• TESTO PROPOSTO:
>>
Newsletter, Omaggi, Area acquisti e molto altro. Scopri la tua area riservata: Registrati Entra Scopri l'Area Riservata: Registrati Entra
Home / Articoli / Che fine ha fatto Frederick Valentich, scomparso nei cieli della Tasmania?

Che fine ha fatto Frederick Valentich, scomparso nei cieli della Tasmania?

di Francesco Lamendola - 11/09/2011







L’Australia meridionale e la Nuova Zelanda, negli ultimi mesi del 1978, furono teatro di una notevole serie di avvistamenti, particolarmente numerosi e più che mai anomali, dei cosiddetti Oggetti Volanti Non Identificati.
Uno di essi ebbe un esito tragico, perché coincise con la scomparsa del testimone, un giovane pilota australiano di vent’anni, Frederick Valentich, di origini italiane, in quanto suo padre, Guido, era originario della Venezia Giulia.
Il fatto ebbe luogo nella notte del 21 ottobre 1978 sullo Stretto di Bass, il burrascoso braccio di mare che separa il continente australiano dall’isola della Tasmania, ove le acque dell’Oceano Pacifico si confondono quelle dell’Oceano Indiano.
Era decollato dall’aeroporto di Moorabbin di Victoria, con visibilità buona e venti leggeri; ma appena 50 minuti dopo, mentre si dirigeva verso l’isola King, doveva essere accaduto qualche fatto imprevedibile.
<<
• DATI FORNITI:
>>
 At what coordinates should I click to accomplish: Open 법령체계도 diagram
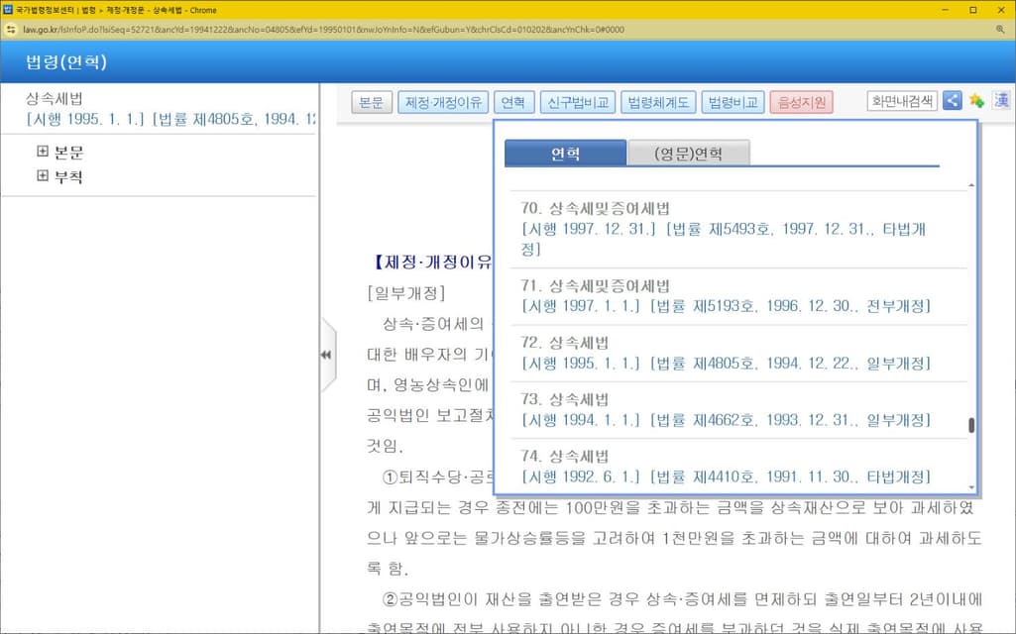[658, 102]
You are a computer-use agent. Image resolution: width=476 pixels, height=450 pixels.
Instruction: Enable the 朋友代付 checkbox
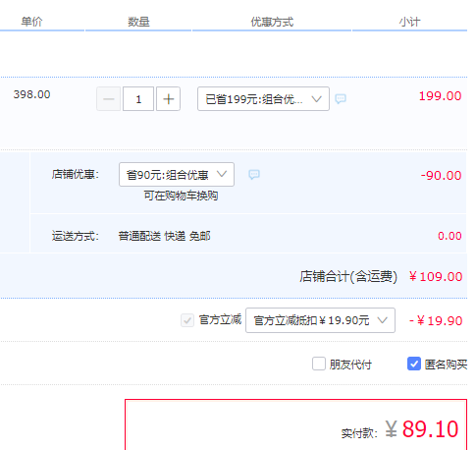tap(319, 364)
<<
>>
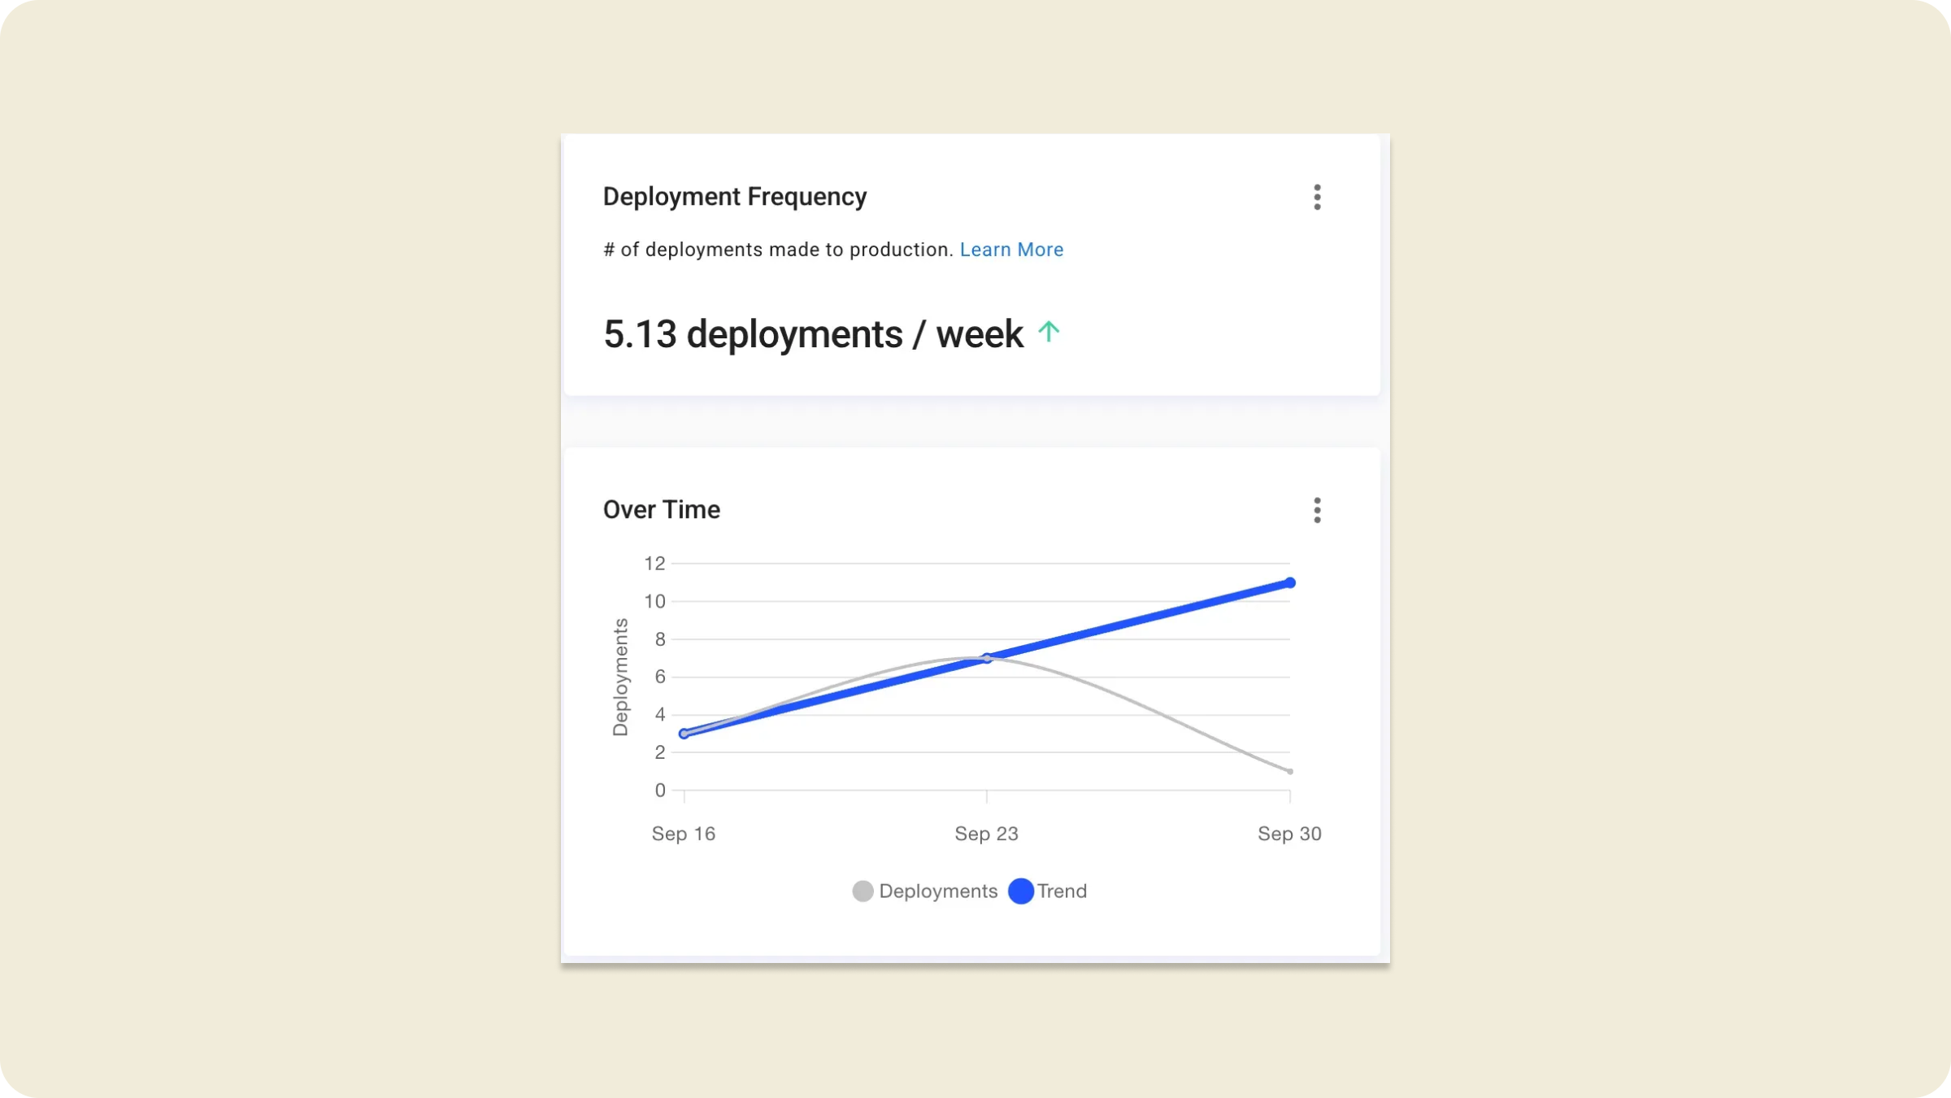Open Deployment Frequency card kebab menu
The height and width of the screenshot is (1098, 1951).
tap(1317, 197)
<<
• SCOPO DEL COMPITO:
Estrai parola per parola dal testo proposto il passo che si apre con le parole contenenti "L’Australia meridionale e" e si chiude con "Volanti Non Identificati.".

• RISULTATO DEL COMPITO:
L’Australia meridionale e la Nuova Zelanda, negli ultimi mesi del 1978, furono teatro di una notevole serie di avvistamenti, particolarmente numerosi e più che mai anomali, dei cosiddetti Oggetti Volanti Non Identificati.